A professora da Faculdade de Educação da Unicamp, Fabiana de Cassia Rodrigues, ressalta a manipulação do governo que se criava para conter a participação popular, expressa, por exemplo, na falta de expansão do ensino e do direito à educação.
"Existia uma resistência à expansão da educação escolar e a qualquer pensamento crítico. Hoje [isso impacta] no fato de termos, por exemplo, um dos nossos grandes intelectuais pensadores, educadores como o Paulo Freire, vilipendiado pela extrema direita. Uma das coisas que ele defende o tempo todo é que precisamos pensar criticamente. Isso é impossível, não pode no Brasil e tem a ver com o impedimento da participação popular nos processos políticos."
Ela lembra que a Proclamação da República já continha em si o desejo de frear movimentos pela abolição da escravidão, um óbvio distanciamento entre o novo regime e as demandas populares da época.
"Sempre houve uma manipulação e uma condução de modo a conter, reprimir e fazer com que não haja espaço algum para as manifestações populares. A Proclamação da República é muito próxima à abolição da escravidão e tem um aspecto que é de evitar um 'mal maior'. É esse pânico das elites com relação ao que poderia vir das dessa mobilização, dessa maioria populacional negra."
Foi nesse período que o Brasil viveu as trágicas Revolta de Canudos, no sertão da Bahia, e a Guerra do Contestado, na fronteira entre Paraná e Santa Catarina. Os dois movimentos desafiavam o novo regime e foram contidos com perversidade bélica. Milhares de pessoas morreram.
A busca por direitos impulsionou greves, protestos por melhores condições de vida, motins e outras formas de manifestação contra a precariedade imposta a trabalhadores e trabalhadoras. Todas foram recebidas de maneira hostil, o que evidenciou a limitação proposital do projeto republicano e a falta de interesse de quem estava no poder
Nada de ilusões
Mesmo historiadores mais antigos destacam a ausência de ruptura do processo de Proclamação da República. Na simbólica obra História do Brasil de Pedro Calmon, escrita na entre as décadas de 1930 e 1950, o autor ressalta que o estabelecimento do novo regime não precisou gastar tempo, dinheiro e nem vidas.
A descrição de Calmon sobre quem compunha os grupos republicanos também dá pistas a respeito da formação elitista do movimento. Ele descreve os defensores de um novo regime como uma "coligação de dissidentes liberais, militares irritados, partidários da autoridade forte e positivistas inspirados por um programa de reformas".
O economista e professor da Universidade Federal de Santa Catarina, Nildo Ouriques, afirma que, apesar de Florestan Fernandes identificar na Proclamação da República o início da revolução burguesa no Brasil, já havia consolidação de uma burguesia em solo nacional, pautada principalmente na concentração e no poder sobre a terra.

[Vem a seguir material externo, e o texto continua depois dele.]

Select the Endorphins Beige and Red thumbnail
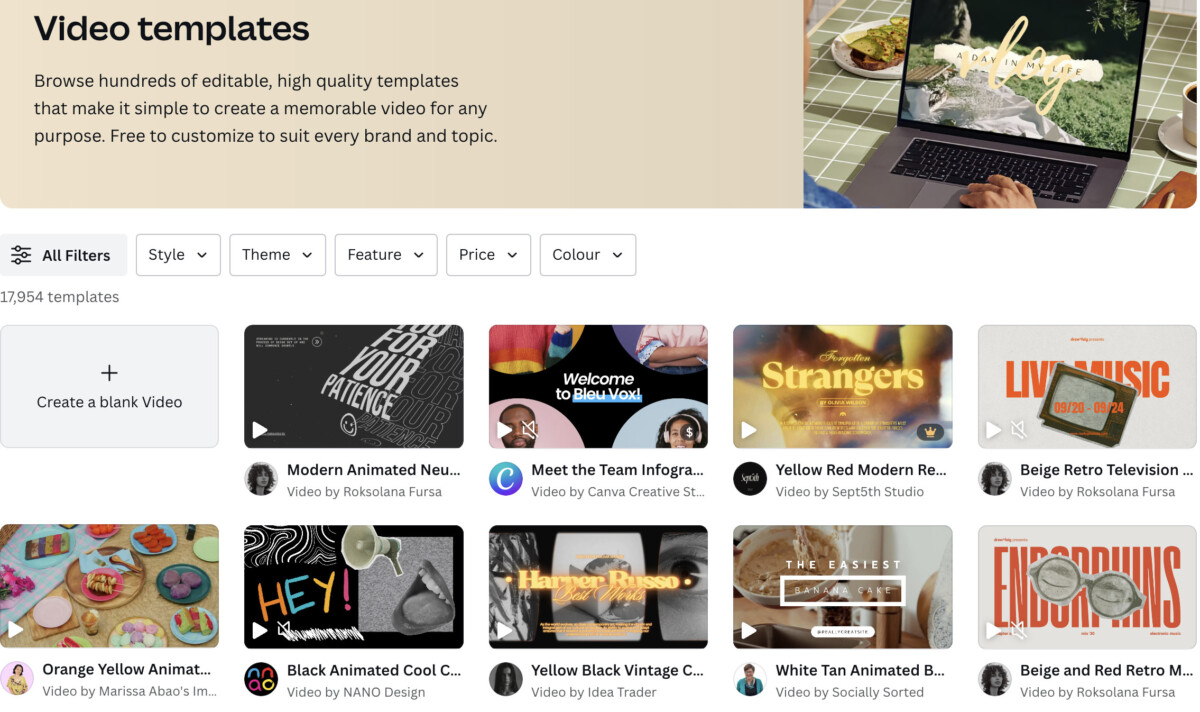 point(1087,586)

"A propriedade da terra já estava colocada ali pelo tema da cana de açúcar, o ouro branco, muito importante no Haiti, no Brasil e em vários países. Então, já tínhamos ali uma burguesia inicialmente comercial, em princípio uma pequena burguesia financeira e sobretudo uma burguesia agrária assentada no poder da terra."
Segundo ele, os caminhos elitistas da República brasileira não devem ser vistos com surpresa.
"É preciso acabar com a ilusão de que a República é democrática. Vamos olhar para a França. Napoleão mandou 3 mil operários para fora e matou 5 mil. Botou a espada, como [os republicanos brasileiros] Deodoro da Fonseca e Floriano Peixoto. Então, a ideia de que a República é democrática e vai atender a todos e todas não vai acontecer nunca. A República não é democrática, a República é burguesa."